Mr Ku suggests that owners should even consider renovating the bathrooms: "Sometimes, if your property is more than 15 years old, tearing out the sink and bathtub and toilet bowls could be a viable option.
"These things are a bit more personal to users who are particular about hygiene."
Don't sell yet
With property prices losing steam, experts say that selling is hardly a viable option now, even for hard-pressed owners.
"If you don't have a problem footing the monthly mortgage payments, just hold on to it because you're not likely to get a good price and it's difficult to buy again," says Mr Ku.
The onslaught of seven rounds of cooling measures and a tighter financing framework have caused buyers to shy away from the market, and sellers will have to lower their asking prices to move units.

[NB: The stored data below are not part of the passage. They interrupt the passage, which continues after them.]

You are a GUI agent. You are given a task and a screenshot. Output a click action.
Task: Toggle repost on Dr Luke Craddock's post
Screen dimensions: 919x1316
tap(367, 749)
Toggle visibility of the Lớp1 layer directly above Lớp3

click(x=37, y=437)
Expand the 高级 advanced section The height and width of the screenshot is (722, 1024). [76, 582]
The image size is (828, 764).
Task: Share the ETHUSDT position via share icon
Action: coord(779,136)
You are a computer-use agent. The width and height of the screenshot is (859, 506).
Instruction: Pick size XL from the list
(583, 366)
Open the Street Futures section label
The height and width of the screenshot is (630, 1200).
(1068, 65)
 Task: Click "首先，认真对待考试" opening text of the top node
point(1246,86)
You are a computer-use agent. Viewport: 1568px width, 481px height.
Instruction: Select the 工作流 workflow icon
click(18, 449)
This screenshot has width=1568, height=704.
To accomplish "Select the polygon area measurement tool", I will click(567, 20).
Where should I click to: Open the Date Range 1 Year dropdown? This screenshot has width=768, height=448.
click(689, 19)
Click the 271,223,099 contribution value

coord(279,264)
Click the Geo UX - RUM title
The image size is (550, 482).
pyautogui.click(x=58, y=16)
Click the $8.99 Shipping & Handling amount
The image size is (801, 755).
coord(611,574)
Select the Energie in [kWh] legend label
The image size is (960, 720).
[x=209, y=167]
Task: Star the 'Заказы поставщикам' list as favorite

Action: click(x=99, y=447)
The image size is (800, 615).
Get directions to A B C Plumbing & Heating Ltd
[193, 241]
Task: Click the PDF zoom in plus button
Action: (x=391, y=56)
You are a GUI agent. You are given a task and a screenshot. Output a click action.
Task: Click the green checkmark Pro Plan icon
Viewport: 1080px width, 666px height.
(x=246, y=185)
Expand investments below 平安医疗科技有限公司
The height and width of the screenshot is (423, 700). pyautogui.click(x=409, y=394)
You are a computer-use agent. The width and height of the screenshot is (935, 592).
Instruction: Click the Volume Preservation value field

Even if successful, sellers should be mindful that they face the Additional Buyer's Stamp Duty if they buy another property down the road.
Other options besides selling include renting out the unit for a shorter lease of at least six months.
This would appeal to tenants who are looking for temporary housing while their permanent home undergoes renovation, says Mr Tan.
But not all is doom and gloom in the rental market, he adds. URA plans to develop regional centres in the suburbs, which means there will be decentralisation of commercial activity.
"Rents in the suburbs might find support as more jobs are created in the non-central regions, if external economic conditions remain unchanged," he says.